W Magazine Looks into Live Nudity at the Museum of Modern Art
Marina Abramović. Nude with Skeleton. 2002-05. Black-and-white photograph. 50 x 80¼" (125 x 145 cm). © 2010 Marina Abramović. Courtesy the artist and Sean Kelly Gallery / (ARS), New York.

By: Julie L. Belcove for W Magazine

NEW YORK, NY.- The human form, disrobed and displayed in all its glory, is arguably the most enduring motif in the history of Western art. Museums dedicated to art both ancient and modern are filled with nudes rendered every which way: painted, chiseled, molded, sketched and photographed. They’re just usually not living and breathing.
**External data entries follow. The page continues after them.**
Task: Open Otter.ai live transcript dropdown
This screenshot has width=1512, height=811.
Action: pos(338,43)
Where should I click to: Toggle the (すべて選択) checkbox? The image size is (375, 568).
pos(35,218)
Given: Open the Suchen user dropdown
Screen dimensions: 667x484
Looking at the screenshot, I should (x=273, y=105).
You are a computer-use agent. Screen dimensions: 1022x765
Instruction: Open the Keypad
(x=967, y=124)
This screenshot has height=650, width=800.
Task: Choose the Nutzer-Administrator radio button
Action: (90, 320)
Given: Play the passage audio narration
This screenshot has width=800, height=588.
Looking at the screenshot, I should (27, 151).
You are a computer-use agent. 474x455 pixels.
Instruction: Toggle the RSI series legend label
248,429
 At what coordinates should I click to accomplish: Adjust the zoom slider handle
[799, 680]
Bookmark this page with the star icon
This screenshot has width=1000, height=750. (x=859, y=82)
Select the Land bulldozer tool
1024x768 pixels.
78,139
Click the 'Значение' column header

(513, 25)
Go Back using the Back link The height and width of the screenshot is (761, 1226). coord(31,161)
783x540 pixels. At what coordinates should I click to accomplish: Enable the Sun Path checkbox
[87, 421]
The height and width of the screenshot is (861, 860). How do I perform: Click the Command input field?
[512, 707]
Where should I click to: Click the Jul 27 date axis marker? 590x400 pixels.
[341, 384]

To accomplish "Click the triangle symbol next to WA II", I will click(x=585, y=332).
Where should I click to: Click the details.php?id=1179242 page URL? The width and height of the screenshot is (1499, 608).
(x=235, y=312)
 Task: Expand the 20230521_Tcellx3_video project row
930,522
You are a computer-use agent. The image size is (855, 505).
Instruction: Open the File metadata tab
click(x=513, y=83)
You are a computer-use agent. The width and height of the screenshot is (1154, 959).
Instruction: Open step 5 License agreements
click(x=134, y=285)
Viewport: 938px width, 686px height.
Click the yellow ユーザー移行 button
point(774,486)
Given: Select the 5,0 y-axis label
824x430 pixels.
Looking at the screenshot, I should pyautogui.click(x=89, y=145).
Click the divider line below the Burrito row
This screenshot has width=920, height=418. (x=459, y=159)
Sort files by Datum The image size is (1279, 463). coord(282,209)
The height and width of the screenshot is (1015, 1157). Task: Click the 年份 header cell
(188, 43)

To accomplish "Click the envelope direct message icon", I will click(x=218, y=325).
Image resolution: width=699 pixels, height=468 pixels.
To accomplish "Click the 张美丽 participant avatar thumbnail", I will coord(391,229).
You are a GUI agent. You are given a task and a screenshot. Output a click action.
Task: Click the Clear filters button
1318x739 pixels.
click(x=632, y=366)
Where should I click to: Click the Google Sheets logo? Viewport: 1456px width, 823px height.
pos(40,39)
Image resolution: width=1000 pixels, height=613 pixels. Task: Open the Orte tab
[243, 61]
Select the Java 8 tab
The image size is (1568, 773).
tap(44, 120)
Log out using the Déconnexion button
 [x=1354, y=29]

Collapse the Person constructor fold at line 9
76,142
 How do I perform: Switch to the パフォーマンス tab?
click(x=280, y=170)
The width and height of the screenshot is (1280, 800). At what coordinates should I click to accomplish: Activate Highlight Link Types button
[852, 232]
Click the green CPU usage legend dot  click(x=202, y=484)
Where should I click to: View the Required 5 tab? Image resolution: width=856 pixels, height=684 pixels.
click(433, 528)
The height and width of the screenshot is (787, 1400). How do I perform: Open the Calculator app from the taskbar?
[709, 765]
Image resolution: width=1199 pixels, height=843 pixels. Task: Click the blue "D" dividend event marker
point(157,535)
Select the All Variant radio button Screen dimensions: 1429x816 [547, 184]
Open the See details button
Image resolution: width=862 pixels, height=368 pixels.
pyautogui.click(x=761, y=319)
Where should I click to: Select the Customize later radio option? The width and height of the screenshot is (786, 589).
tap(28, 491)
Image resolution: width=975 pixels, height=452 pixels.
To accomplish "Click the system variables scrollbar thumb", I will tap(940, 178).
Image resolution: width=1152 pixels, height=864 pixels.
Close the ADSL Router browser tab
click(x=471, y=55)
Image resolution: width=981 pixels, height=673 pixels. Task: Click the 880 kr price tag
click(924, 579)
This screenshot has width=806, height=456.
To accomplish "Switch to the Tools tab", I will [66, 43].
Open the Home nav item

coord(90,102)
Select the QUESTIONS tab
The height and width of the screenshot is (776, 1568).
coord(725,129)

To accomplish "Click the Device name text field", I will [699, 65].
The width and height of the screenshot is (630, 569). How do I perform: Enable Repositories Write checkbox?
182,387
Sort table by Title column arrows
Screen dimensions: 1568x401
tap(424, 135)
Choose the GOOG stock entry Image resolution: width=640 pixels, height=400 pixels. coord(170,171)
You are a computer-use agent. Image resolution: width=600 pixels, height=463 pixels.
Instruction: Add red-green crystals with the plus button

But come March 14, New York’s Museum of Modern Art will host daily performances of five seminal works by Marina Abramović, three of which feature performers in the altogether. In Imponderabilia (1977), two players stand opposite each other, au naturel, in a narrow doorway. Visitors must brush past them to enter the exhibition—an early, if awkward, example of interactive art.

“This is America!” the Yugoslavian-born Abramović trills jovially in her heavily accented English, on a rainy fall day in New York, as she considers the potentially embarrassing encounter in what will be the first live exhibition of nudes in the museum’s history. “Is going to be riots! I have so many meetings with the security of MoMA and how we’re going to deal with things.”

In all fairness, yes, Americans have a more delicate relationship with nakedness than Europeans, but Abramović acknowledges that when she and her former collaborator and lover, Ulay, performed the piece at a museum in Bologna, Italy, the police showed up six hours into it, asked to see their passports (which they obviously didn’t have on them) and promptly shut down the performance. This time around, regulations mandate that MoMA provide a second route into the exhibition—one with a wider opening to allow for wheelchairs—a measure Abramović finds understandable but disappointing. “I hate that alternative because in the original piece there was no alternative—you go here,” she says, seated in her midtown office as she points to a photograph of Ulay and herself, face-to-face in the passageway, while a man turned slightly sideways tries to negotiate the cramped space. Even so, Abramović has come up with one small tweak: Though the original conceit paired a man and a woman, she now plans to mix up the couples taking turns performing Imponderabilia so that some are same-sex.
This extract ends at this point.